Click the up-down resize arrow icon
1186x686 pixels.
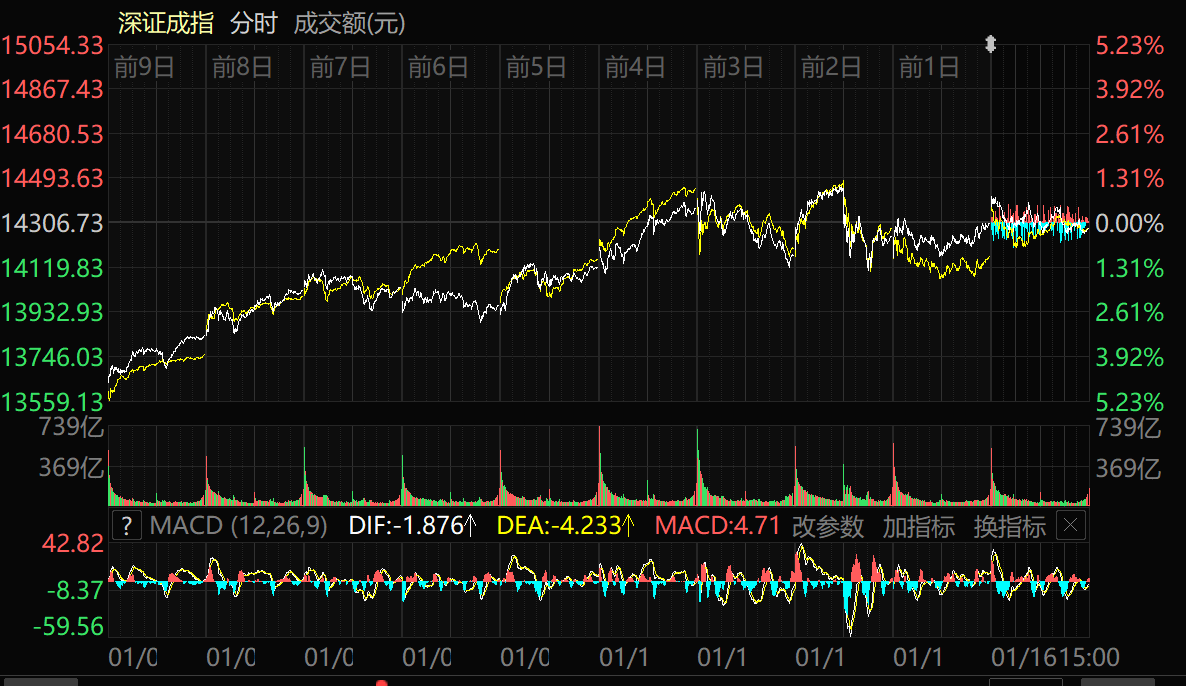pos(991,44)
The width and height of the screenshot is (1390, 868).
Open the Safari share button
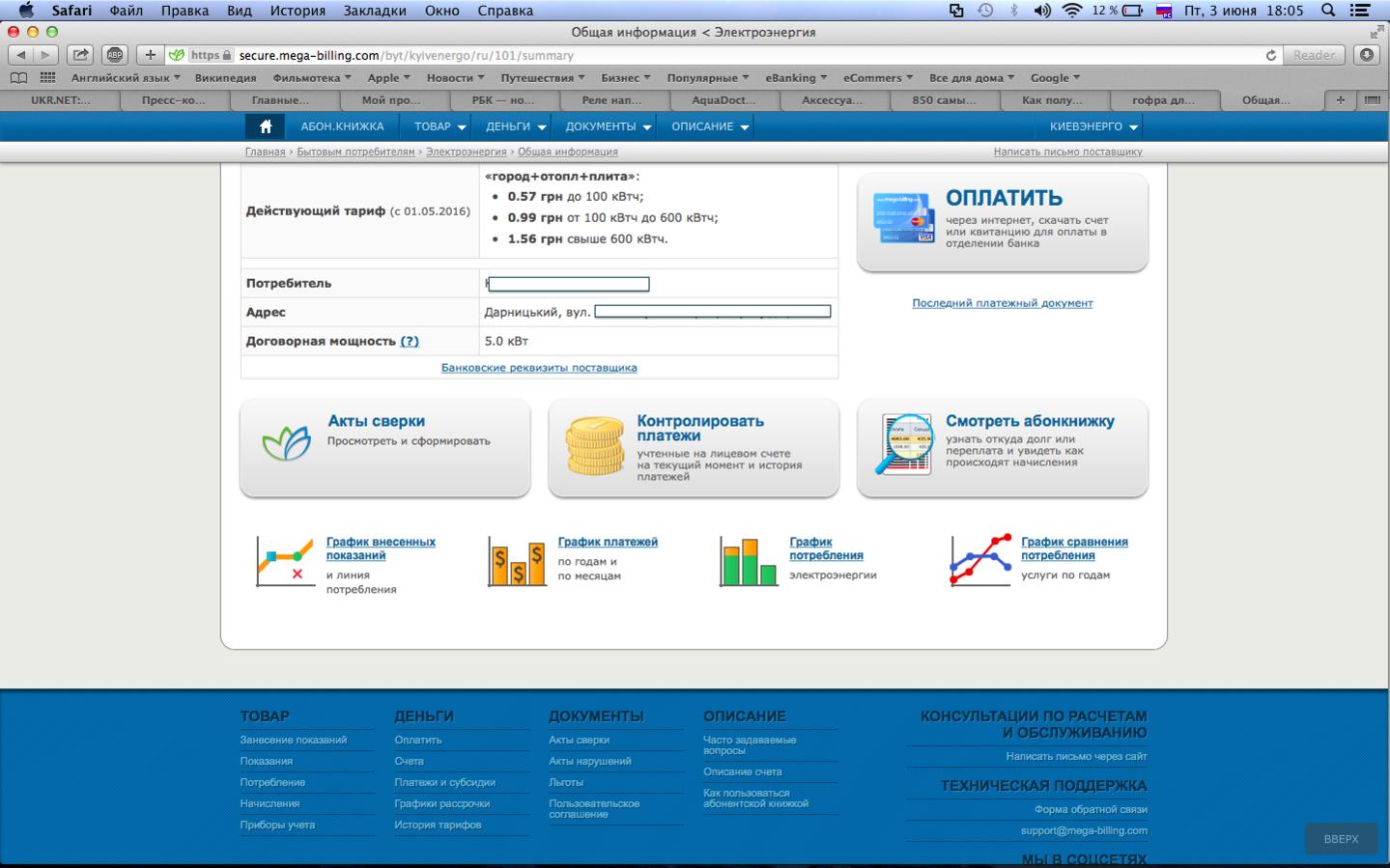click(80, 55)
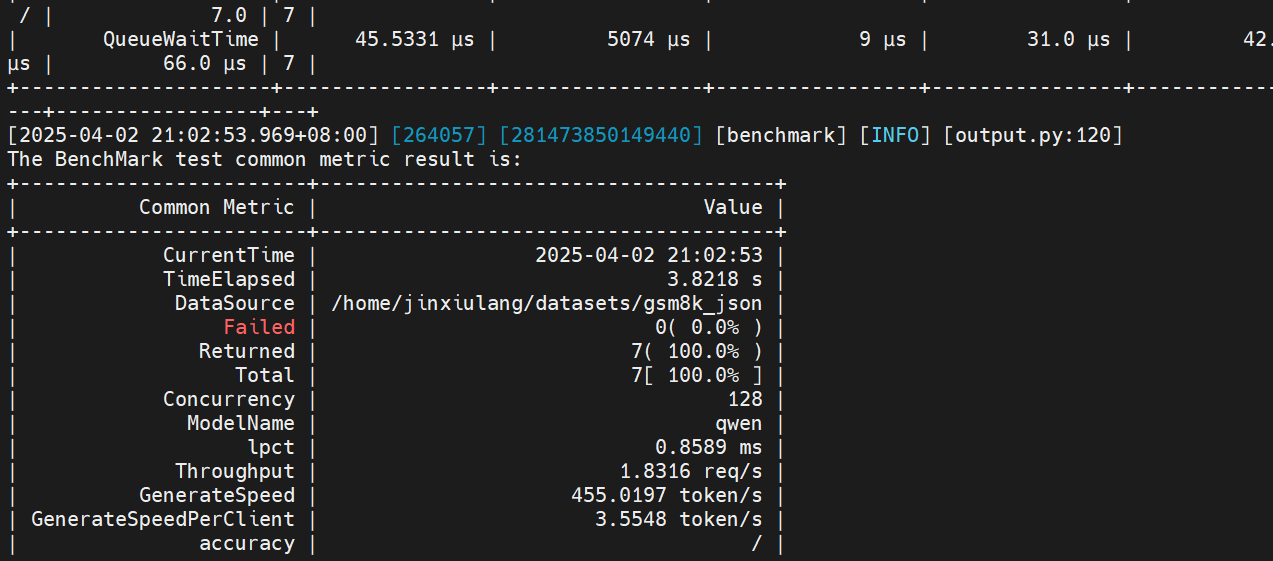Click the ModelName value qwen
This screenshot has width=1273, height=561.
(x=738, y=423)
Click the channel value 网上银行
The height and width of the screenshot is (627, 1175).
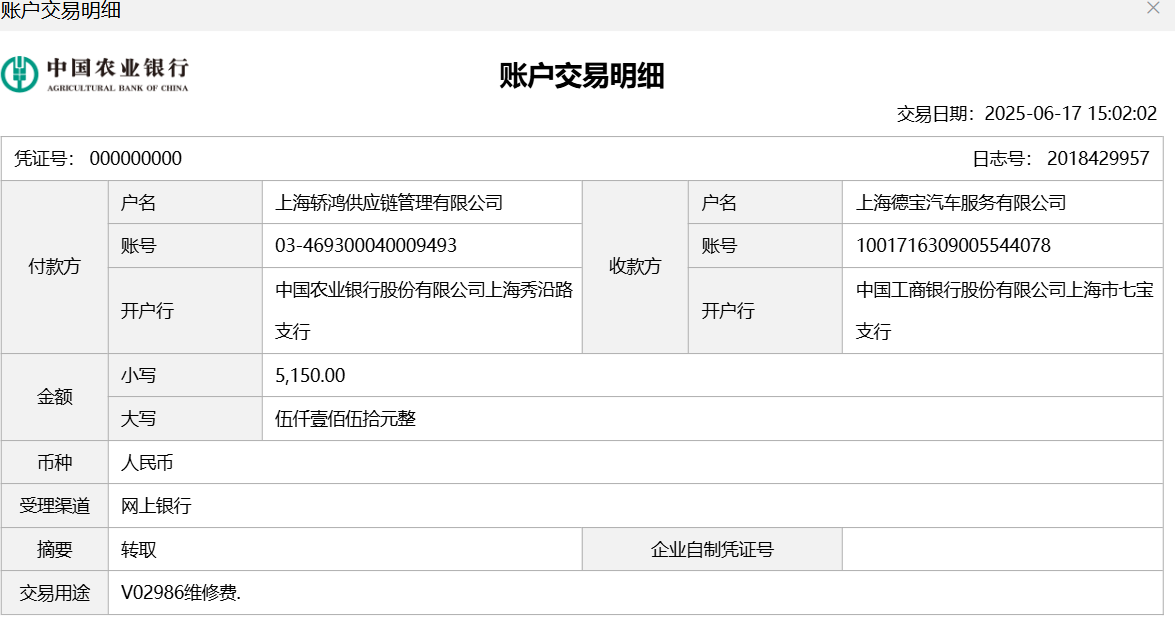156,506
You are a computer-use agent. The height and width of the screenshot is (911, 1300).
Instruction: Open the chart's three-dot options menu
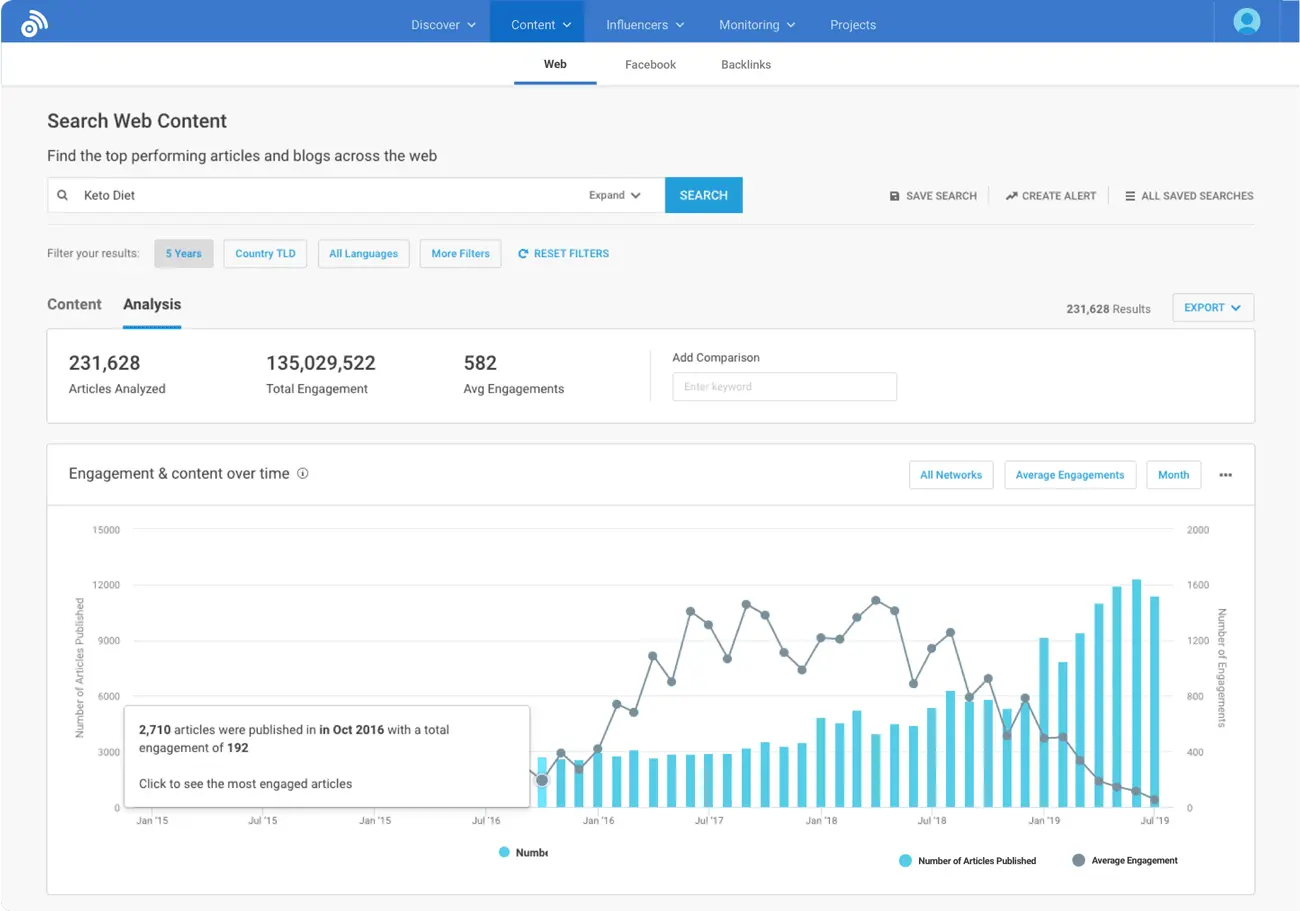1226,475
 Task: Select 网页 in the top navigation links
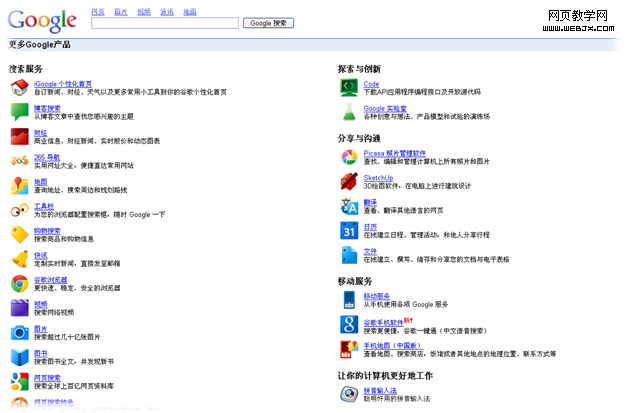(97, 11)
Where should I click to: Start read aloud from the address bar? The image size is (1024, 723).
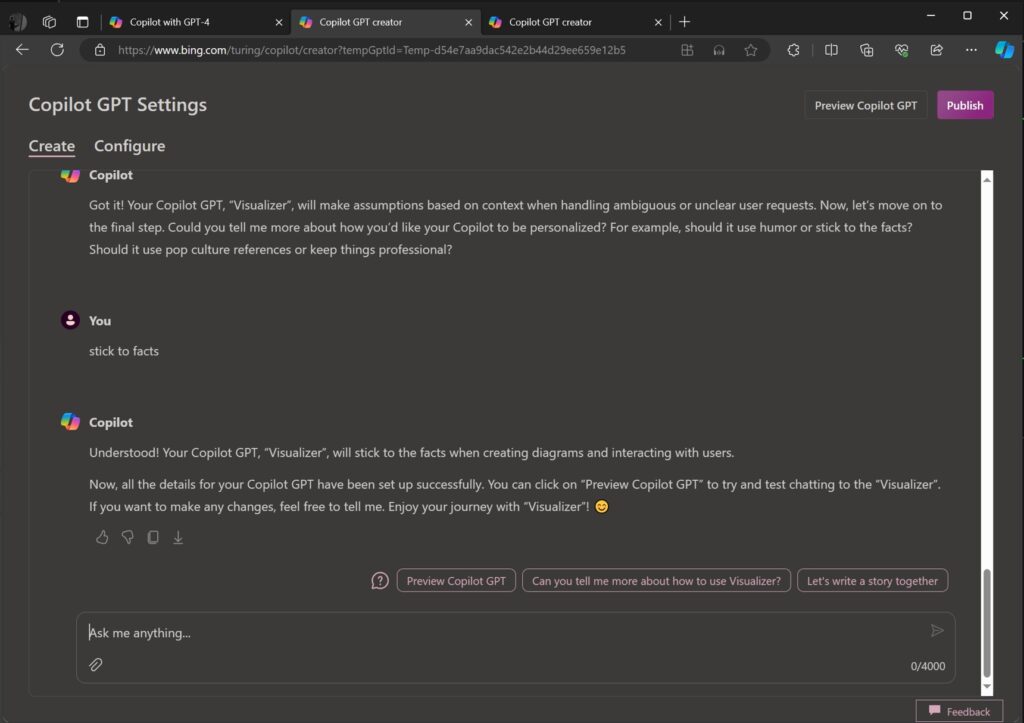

^^^^^^^^^^^^^^^^

--- Aim of the task ---
Exactly repeat only the lines from the one with "Instruction: Open the" to the closing line above, both included, and omit every picture.

--- Written solution ---
Instruction: Open the chart's three-dot options menu
1226,475
 Task: Select 网页 in the top navigation links
(97, 11)
Where should I click to: Start read aloud from the address bar? The image size is (1024, 723).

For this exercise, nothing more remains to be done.